6) Multiple lifetimes. I simply don’t believe it.*
7) There’s a point in the book where the character Don talks about how the “Is” isn’t concerned with us on Earth at all, is totally oblivious to our “games” here. I don’t believe that either— I believe God is very present in our lives and has a great interest and concern for what we do here. I have felt His hand and seen the effects of it far too many times to believe He is simply ignoring us.
8) Faith =/= imagination. Both are very important, but they are not the same. Christ Himself said that we can do anything with faith, and I believe that. I think we imagine what we want for ourselves, but it is faith that ultimately delivers it to us.
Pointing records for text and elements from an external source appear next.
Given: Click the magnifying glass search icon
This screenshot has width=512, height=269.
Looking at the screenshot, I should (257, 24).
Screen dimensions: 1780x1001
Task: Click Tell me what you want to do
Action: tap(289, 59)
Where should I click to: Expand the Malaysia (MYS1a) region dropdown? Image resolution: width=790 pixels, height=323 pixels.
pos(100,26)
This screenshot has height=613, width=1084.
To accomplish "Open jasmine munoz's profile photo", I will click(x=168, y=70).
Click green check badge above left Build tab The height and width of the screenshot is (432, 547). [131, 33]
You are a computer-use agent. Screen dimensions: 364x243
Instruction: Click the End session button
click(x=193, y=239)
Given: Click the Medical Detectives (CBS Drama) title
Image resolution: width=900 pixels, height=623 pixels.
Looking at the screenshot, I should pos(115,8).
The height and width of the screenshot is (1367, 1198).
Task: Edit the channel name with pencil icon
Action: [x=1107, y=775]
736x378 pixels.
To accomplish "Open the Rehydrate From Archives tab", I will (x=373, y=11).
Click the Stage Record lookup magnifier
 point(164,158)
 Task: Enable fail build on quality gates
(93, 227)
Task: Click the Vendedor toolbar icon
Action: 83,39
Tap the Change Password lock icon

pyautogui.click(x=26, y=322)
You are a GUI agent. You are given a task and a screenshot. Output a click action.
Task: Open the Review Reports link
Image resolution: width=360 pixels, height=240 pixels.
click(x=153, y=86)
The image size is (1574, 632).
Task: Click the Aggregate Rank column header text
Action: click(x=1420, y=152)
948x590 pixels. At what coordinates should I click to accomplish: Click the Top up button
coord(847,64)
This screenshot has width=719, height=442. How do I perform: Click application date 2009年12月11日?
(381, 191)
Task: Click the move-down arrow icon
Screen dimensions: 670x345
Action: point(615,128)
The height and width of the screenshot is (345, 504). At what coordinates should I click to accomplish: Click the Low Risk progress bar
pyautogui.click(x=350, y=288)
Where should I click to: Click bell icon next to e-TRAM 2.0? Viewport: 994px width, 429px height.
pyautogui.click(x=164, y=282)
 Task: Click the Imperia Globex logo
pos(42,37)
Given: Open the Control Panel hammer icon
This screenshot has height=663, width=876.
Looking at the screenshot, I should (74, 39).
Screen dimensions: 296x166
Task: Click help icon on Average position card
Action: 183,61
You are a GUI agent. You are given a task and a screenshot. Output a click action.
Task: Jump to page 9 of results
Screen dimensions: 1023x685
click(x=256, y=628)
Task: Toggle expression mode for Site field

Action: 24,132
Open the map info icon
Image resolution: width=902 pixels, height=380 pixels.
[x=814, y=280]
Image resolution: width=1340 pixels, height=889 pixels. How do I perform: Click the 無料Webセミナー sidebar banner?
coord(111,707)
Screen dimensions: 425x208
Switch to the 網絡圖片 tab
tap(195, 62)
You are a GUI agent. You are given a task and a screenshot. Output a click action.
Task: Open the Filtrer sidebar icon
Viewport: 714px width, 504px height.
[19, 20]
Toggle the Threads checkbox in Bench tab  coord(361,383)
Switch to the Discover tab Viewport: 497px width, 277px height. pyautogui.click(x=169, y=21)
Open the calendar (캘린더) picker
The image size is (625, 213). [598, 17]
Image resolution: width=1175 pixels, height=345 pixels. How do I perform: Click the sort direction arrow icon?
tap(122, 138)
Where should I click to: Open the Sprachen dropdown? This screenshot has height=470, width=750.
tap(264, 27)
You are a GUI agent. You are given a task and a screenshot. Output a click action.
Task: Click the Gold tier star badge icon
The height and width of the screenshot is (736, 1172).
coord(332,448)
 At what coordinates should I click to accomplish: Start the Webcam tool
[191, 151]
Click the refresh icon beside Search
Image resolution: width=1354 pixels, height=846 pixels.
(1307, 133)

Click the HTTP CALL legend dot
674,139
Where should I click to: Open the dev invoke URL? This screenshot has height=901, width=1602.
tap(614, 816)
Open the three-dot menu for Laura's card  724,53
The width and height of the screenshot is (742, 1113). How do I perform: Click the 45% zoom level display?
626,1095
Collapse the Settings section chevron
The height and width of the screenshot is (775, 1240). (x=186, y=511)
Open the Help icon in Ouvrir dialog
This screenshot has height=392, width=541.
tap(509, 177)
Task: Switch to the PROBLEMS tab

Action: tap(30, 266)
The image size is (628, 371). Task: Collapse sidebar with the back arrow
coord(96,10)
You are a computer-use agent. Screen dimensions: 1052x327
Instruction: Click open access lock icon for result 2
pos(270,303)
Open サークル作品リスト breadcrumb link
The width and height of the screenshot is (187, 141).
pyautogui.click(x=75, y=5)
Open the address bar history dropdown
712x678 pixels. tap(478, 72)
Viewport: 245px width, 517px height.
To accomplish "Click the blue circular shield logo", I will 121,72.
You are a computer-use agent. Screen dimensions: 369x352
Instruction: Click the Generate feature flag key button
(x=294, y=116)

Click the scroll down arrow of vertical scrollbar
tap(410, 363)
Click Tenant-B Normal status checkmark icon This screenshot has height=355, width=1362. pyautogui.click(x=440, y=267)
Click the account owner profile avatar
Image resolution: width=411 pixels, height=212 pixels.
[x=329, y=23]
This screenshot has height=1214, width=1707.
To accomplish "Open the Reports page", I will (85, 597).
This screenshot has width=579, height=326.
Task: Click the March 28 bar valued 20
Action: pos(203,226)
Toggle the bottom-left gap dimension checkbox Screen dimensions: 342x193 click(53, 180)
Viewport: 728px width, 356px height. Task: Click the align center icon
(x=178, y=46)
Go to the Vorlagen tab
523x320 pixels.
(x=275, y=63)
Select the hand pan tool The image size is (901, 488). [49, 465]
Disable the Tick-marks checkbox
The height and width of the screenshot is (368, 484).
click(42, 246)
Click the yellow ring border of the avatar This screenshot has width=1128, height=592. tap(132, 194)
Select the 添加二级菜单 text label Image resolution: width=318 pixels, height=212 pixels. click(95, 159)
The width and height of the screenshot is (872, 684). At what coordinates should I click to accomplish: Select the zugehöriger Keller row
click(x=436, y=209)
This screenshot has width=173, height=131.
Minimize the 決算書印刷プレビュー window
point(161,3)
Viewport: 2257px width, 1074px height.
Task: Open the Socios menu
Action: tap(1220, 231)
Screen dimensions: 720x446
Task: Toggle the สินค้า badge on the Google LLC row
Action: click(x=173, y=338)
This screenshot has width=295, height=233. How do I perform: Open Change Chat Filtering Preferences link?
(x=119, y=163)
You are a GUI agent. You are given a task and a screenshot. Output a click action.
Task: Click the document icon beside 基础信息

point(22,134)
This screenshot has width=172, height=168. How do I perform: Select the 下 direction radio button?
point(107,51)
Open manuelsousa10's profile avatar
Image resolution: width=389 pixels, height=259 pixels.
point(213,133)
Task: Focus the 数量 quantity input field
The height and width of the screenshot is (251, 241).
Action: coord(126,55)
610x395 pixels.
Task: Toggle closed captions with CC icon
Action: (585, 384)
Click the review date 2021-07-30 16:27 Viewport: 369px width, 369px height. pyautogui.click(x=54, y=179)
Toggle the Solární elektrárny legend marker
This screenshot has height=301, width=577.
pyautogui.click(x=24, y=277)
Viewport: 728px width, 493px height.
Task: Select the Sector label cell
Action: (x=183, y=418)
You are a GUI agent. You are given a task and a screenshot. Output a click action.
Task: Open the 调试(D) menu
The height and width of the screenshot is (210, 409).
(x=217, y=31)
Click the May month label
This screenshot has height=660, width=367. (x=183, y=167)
Imagination is our creativity, which you already know I think is vitally important, but if I had to chose between having imagination or having faith, I would chose faith in a heartbeat. Faith is what sustains us and saves us. I can imagine a bright future for myself, of living on after death, but if I don’t have faith that it’s going to happen, it’s never going to.
So that’s my two cents feedback on the book. I think on the surface it sounds very nice, and there are plenty of things in it I agree with, but on the whole, I think a close examination of the ideas yields something I cannot accept into my beliefs about the world and the universe it hangs in. The line “everything in this book may be wrong” makes me wonder if perhaps that was the point of the book all along— to convey truth through a sort of reverse psychology.
*I’ve done a little thinking on the notion of reincarnation, and can’t accept it, at least not in the traditional sense of the word. I believe in something that’s sometimes called “genetic memory,” “racial memory,” or more simply “the collective unconscious,” with a little twist of my own, of course. Basically, while I don’t think I have lived before, I think contained in me (and in everyone) is a small part of all my ancestors. Whether that’s purely biological or not, I’m still not 100% sure, but one of the big “holes” in the strictly biological theory is that we wouldn’t be able to remember our ancestors’ experience past the point of them having children, and I disagree with that. Because, most of the time, we can still pick up on the later part of that person’s life from the passed down memories. That’s not to say there aren’t sometimes holes in the memory-chain, but I think generally it can be traced in fairly solid links. I also think we carry a certain spiritual connection to the spirits of our ancestors— not necessarily divine, as posited by some cultures (i.e. I don’t think we should be worshiping our ancestors)— a small measure of light from their soul contributes to the brightness ours.
So, that’s how I can accept the notion of past lives. I don’t think I, myself as the individual ME, have ever lived or existed before now, but all of the people it took to make me have lived in every age of this world from the Creation of Man, and I do carry, somewhere deep in the unconscious or the soul, all of their experiences and the things that they learned while they were here. And those things, I think, shape our lives in ways we’re not even aware of. I also think that’s a pretty comforting thought. I have a very wide range of people in my family— queens, horse thieves, doctors, pirates, railroad barons, poor farmers, clergymen, you name it— and it’s nice to think that ultimately, there’s probably very little in the world that I couldn’t handle deep down thanks to the lives they led. Life is cumulative, I suppose, in that respect.